→ **What the task requires**
Please copy each of the rows below word for word, leaving out the pictures.

Items stored from a collection:
========================================================================

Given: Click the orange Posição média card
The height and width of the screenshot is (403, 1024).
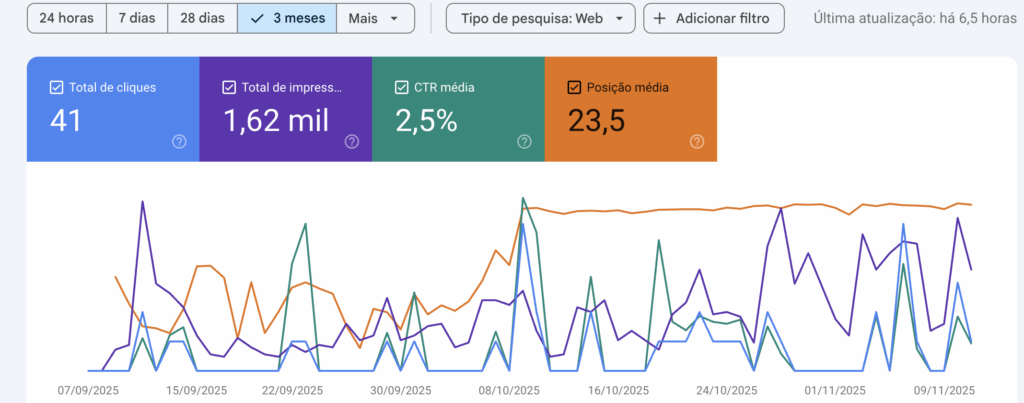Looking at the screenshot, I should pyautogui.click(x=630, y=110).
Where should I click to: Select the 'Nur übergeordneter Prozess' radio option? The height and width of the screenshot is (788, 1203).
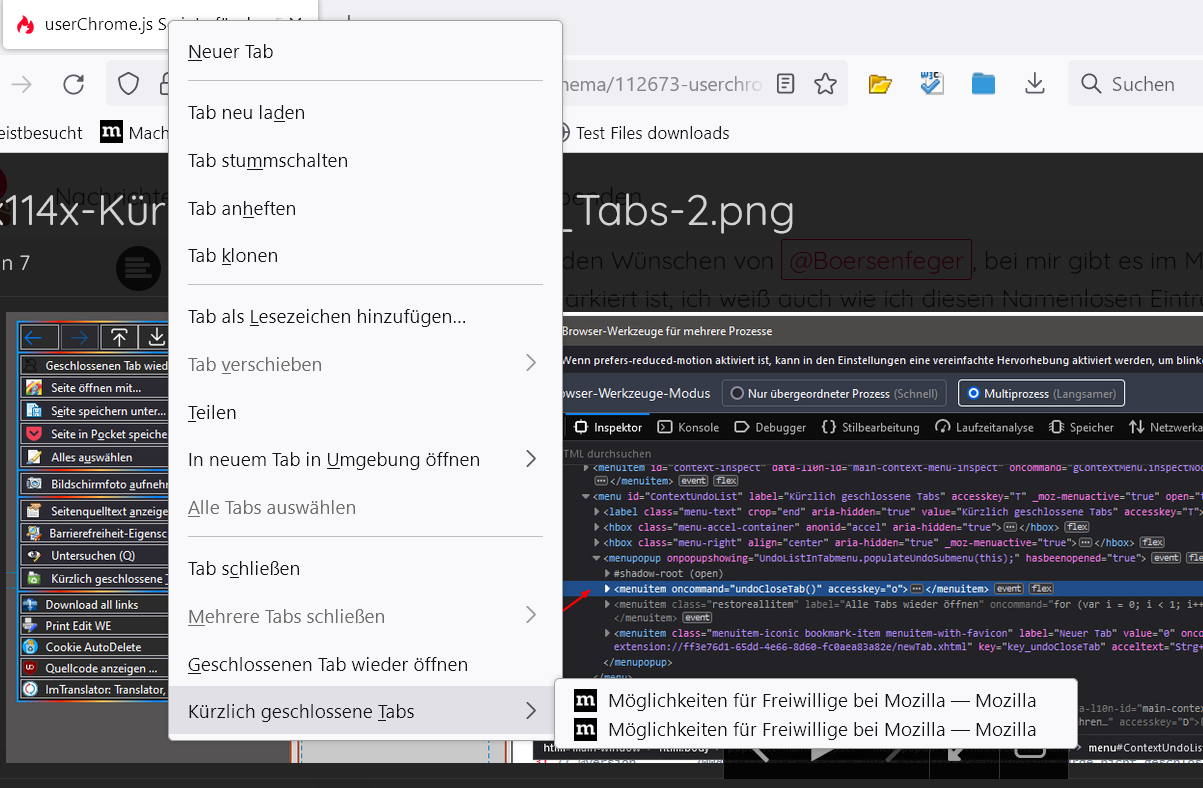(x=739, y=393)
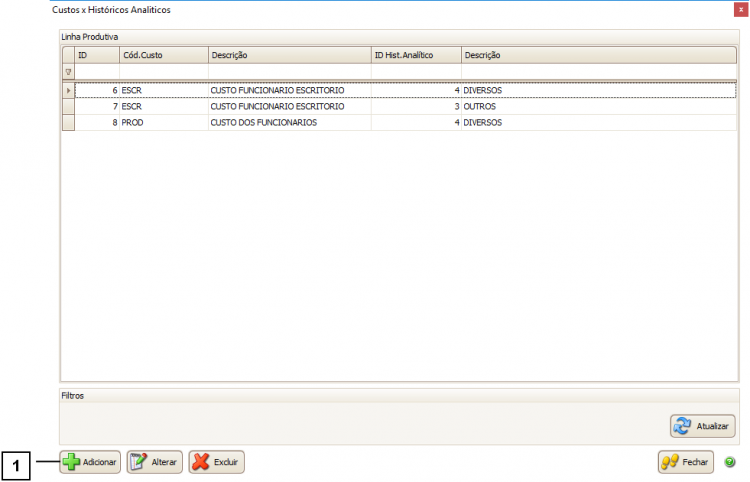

========================================================================

→ **Output of the task**
Given: Click the orange Posição média card
The height and width of the screenshot is (403, 1024).
Looking at the screenshot, I should pyautogui.click(x=630, y=110).
Where should I click to: Select the 'Nur übergeordneter Prozess' radio option? The height and width of the screenshot is (788, 1203).
(x=739, y=393)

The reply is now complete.